Gholamreza Masoumi, the head of Iran’s emergency services, said those hurt were being taken to hospitals in Tabriz and Ardebil, the two biggest nearby major cities, both of which escaped relatively unscathed by the quakes.
The quakes measured 6.2 and 6.0 on the moment magnitude scale, according to Tehran University’s Seismological Centre, but the US Geological Survey, which monitors seismic activity worldwide, ranked them as more powerful than that, at 6.4 and 6.3, respectively.
“Sixty villages… have been heavily damaged and are in need of help,” said Abbas Fallah, an MP in the hard-hit town of Ahar.

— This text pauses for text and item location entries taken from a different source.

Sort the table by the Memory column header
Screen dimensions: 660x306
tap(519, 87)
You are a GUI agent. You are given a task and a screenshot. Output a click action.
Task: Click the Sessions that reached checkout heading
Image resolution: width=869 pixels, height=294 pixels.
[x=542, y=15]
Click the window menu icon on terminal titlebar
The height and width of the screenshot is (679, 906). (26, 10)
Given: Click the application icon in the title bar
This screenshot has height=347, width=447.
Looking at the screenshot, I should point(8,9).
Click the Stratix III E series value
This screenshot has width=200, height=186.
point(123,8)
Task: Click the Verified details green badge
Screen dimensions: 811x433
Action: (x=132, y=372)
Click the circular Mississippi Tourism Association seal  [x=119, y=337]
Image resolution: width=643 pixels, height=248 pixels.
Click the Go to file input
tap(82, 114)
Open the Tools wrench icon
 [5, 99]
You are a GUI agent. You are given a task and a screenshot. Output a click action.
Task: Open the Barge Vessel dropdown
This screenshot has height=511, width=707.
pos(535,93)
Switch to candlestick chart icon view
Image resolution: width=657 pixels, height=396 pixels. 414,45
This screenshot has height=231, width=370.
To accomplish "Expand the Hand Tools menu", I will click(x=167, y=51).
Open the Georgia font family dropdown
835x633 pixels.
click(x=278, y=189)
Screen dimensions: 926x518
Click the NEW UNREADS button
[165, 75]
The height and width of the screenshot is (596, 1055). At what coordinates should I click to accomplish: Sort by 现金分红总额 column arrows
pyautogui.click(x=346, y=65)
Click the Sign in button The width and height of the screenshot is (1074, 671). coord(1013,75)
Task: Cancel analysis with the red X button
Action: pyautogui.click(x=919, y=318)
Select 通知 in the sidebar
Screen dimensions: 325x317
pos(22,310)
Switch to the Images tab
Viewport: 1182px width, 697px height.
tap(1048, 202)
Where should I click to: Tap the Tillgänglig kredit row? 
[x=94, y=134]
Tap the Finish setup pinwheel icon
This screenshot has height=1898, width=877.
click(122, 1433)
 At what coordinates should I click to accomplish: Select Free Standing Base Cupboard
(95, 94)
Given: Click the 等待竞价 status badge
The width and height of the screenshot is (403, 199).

The coroner for Ahar, Mohammad Zargari, told the Fars news agency that in that area “so far 20 people have lost their lives… (but) it is estimated the number will reach 40.”
The provincial chief coroner, Bahram Samadi-Rad, said another 30 dead were counted in Varazqan, another town that was badly shaken.
“So far 30 corpses from the quake-hit town of Varazqan have been given to the coroner’s office,” he said.
Allahverdi Dehqani, a politician in Varazqan, confirmed that “most of the villages around Varazqan have been damaged.”
Residents in the region panicked as their homes shook around them when the quakes hit, sending them fleeing into the streets for safety, according to reports.
Telephone communications were cut for hours, forcing rescue personnel to use radios and to send helicopters to some of the villages to assess the extent of the disaster.
Rescue operations were continuing into the night.
Tehran University’s Seismological Centre said the first earthquake hit at 4:53 pm (1223 GMT) with an epicentre just 40 miles from Tabriz, close to the town of Ahar, and a depth of six miles.
The second – a big aftershock – rumbled through just 11 minutes later from nearly the same spot. A series of 17 smaller aftershocks rating 4.7 or below rapidly followed.
Iran sits astride several major fault lines and is prone to frequent earthquakes, some of which have been devastating.
The deadliest was a 6.6-magnitude quake which struck the southern city of Bam in December 2003, killing 31,000 people – about a quarter of the population – and destroying the city’s ancient mud-built citadel.